Food/Drink Specials: 3.75/5
The strength of E&T’s happy hour is the variety of food and drink specials. The daily “blue plate specials” run the gamut from St. Louis ribs to cheeseburgers, and go for a wallet-friendly $6. Both 60-ounce beer and 32-ounce liquor pitchers (donning video game inspired names like “Zelda”) are 25 percent off the $10 price. All drinks, including coffee, are half-off from 3-9 p.m., which made my Jameson and ginger ale a pleasing (and dangerous) $2.50. The beer list was unpretentious, but offered a respectable variety of brews. Ethyl’s “Tank Frank Mondays” offer an unlimited-topping hotdog bar, with the patron’s choice of veggie or beef dogs for $3 a pop or 2 for $5.
Ethyl & Tank has come a long way, since the days of the seedy pet store. The roomy establishment occupies the space that was once multiple businesses, allowing for an open floor plan that feels simultaneously intimate and spacious. The walls are coated in muted green and lots of natural sunlight pours in from the large windows lining the storefront. Curated décor reinforce the industrial/rust belt feel. Beastie Boys played in the background as an early crowd filled the barstools and high-top patio tables, or hit up some old-school arcade games. The vibe in the bar seating area was lively without being overwhelming, and swayed my decision to stay for a few extra rounds.
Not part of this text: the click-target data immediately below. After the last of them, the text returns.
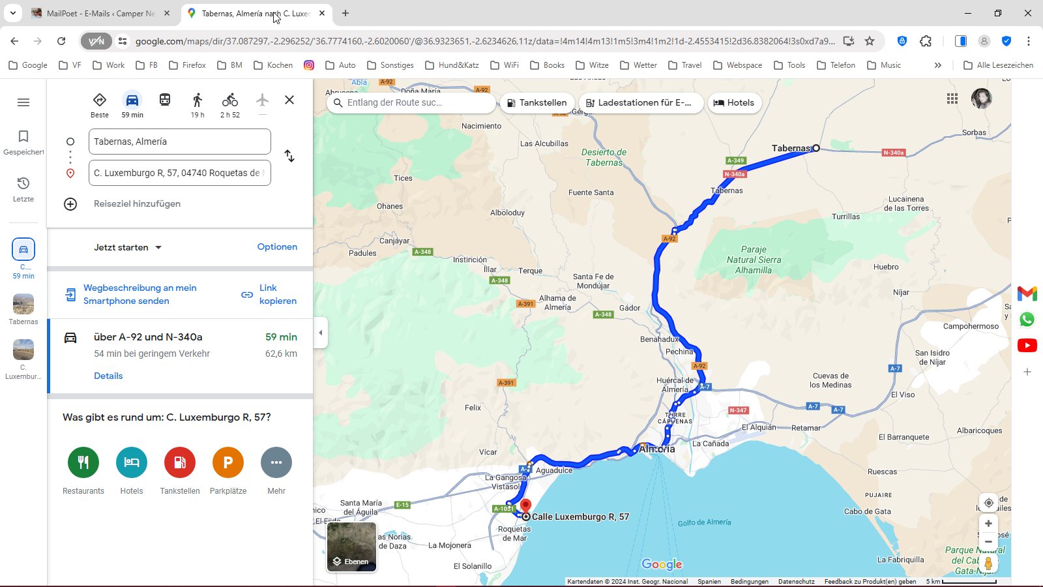The image size is (1043, 587).
Task: Open the hamburger main menu
Action: tap(23, 102)
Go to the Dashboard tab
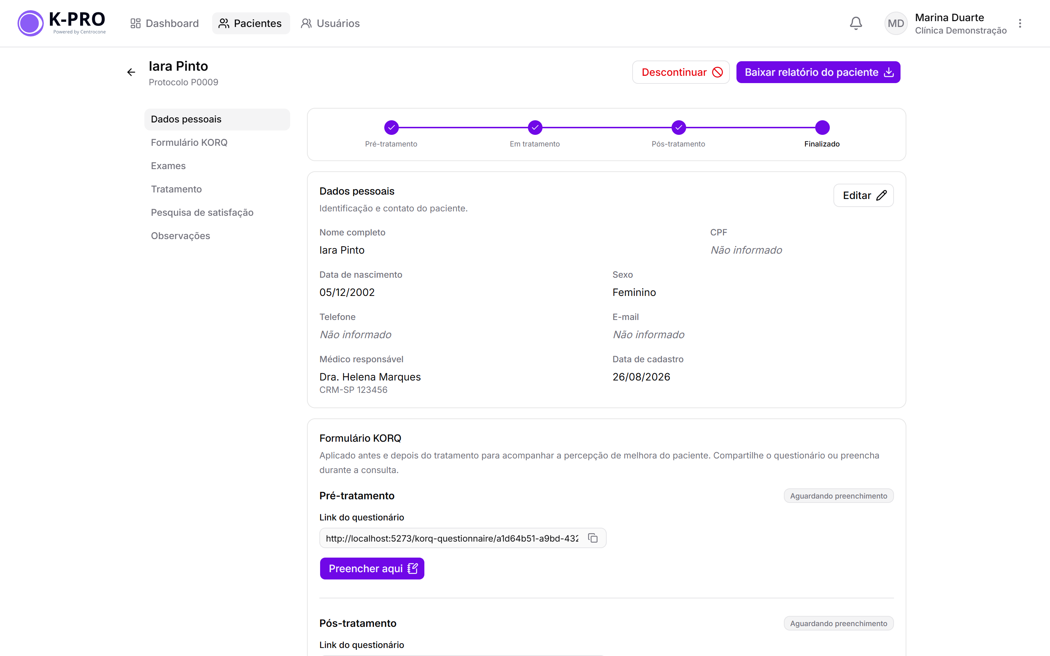This screenshot has width=1050, height=656. point(164,23)
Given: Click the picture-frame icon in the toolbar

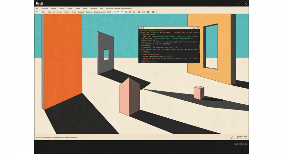Looking at the screenshot, I should (134, 12).
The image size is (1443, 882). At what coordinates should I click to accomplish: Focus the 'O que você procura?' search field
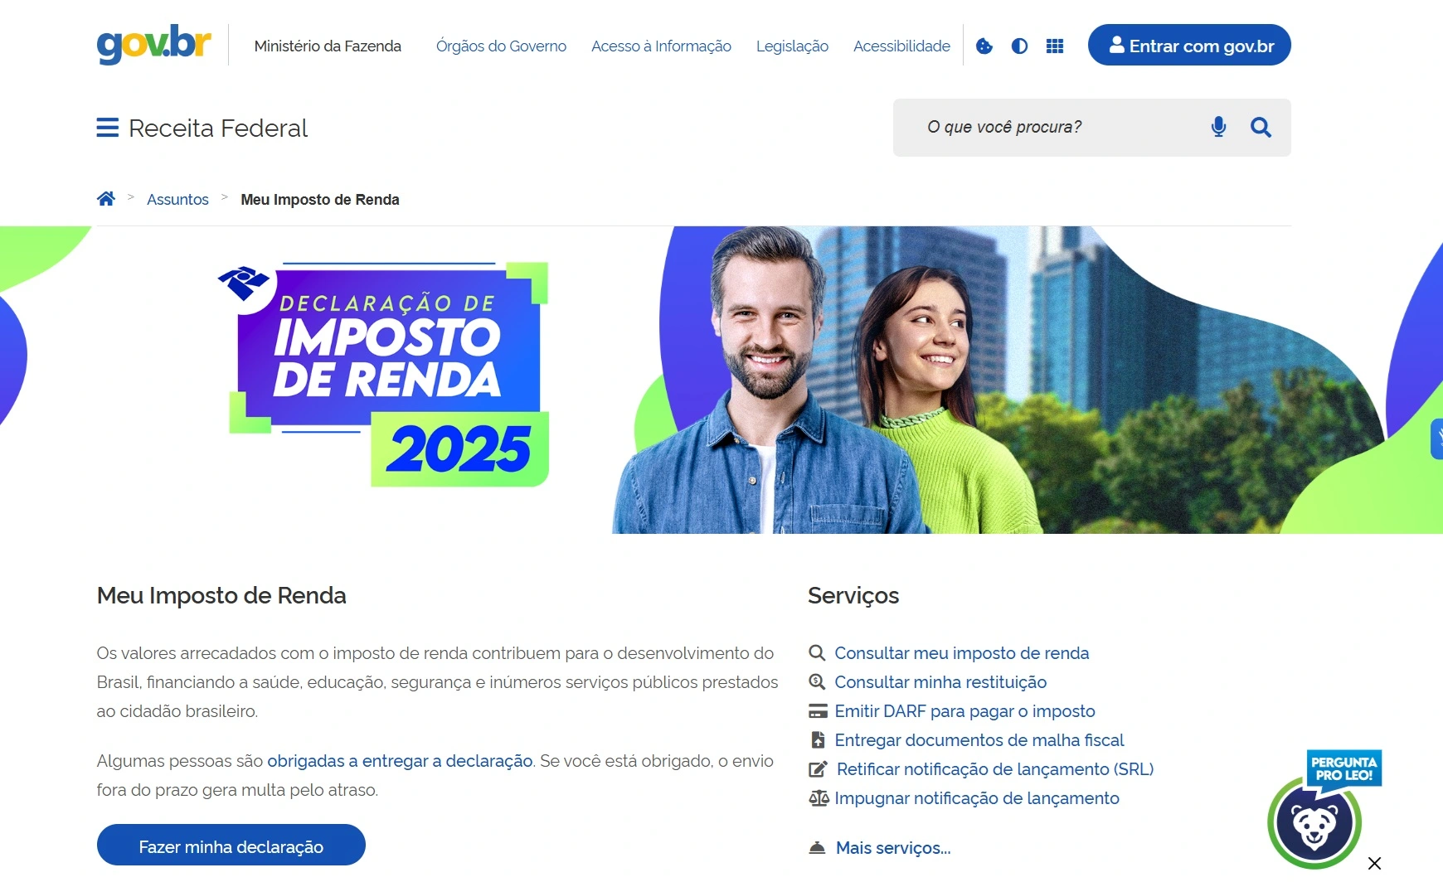[x=1062, y=127]
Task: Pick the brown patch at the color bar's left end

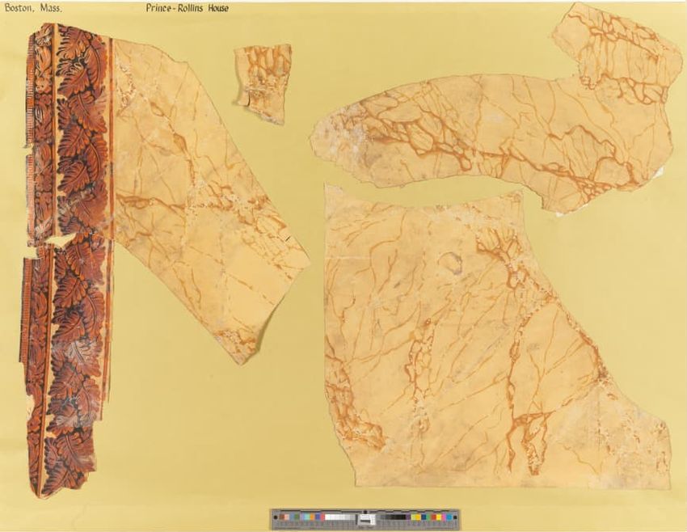Action: pos(280,517)
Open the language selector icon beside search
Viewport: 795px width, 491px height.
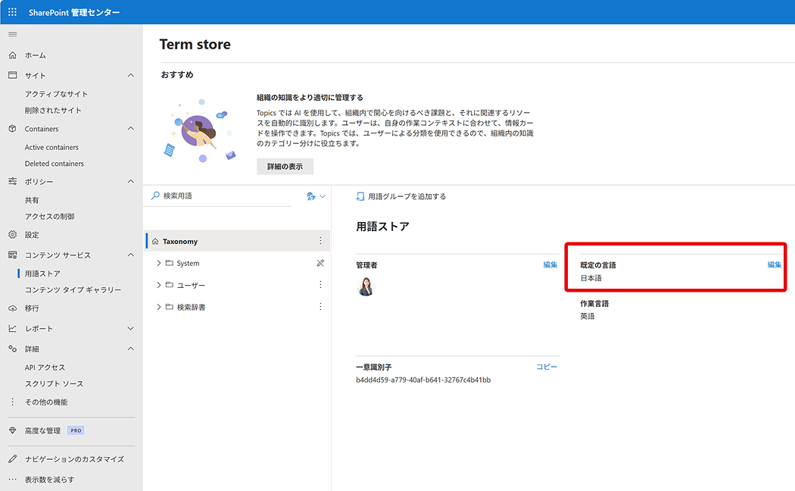[316, 196]
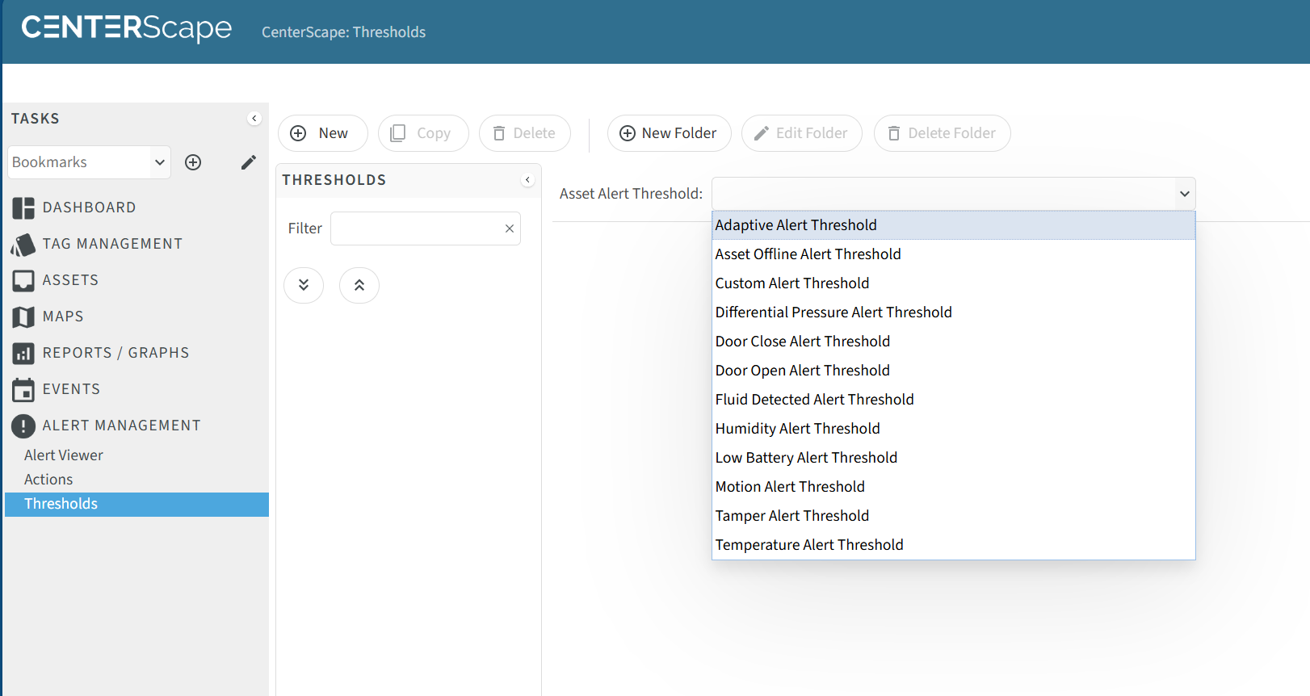The width and height of the screenshot is (1310, 696).
Task: Open the Events calendar icon
Action: tap(23, 390)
Ethyl & Tank has hit a sweet spot between casual and classy, giving non-campus dwellers reason to re-examine the area’s nightlife scene. Prices are competitive and both the food and drink menu will satisfy a variety of palates, but the range in menu items make it difficult to pinpoint a theme. Though there’s room for improvement, once E&T hones the message, big brother The Crest will have to up its game.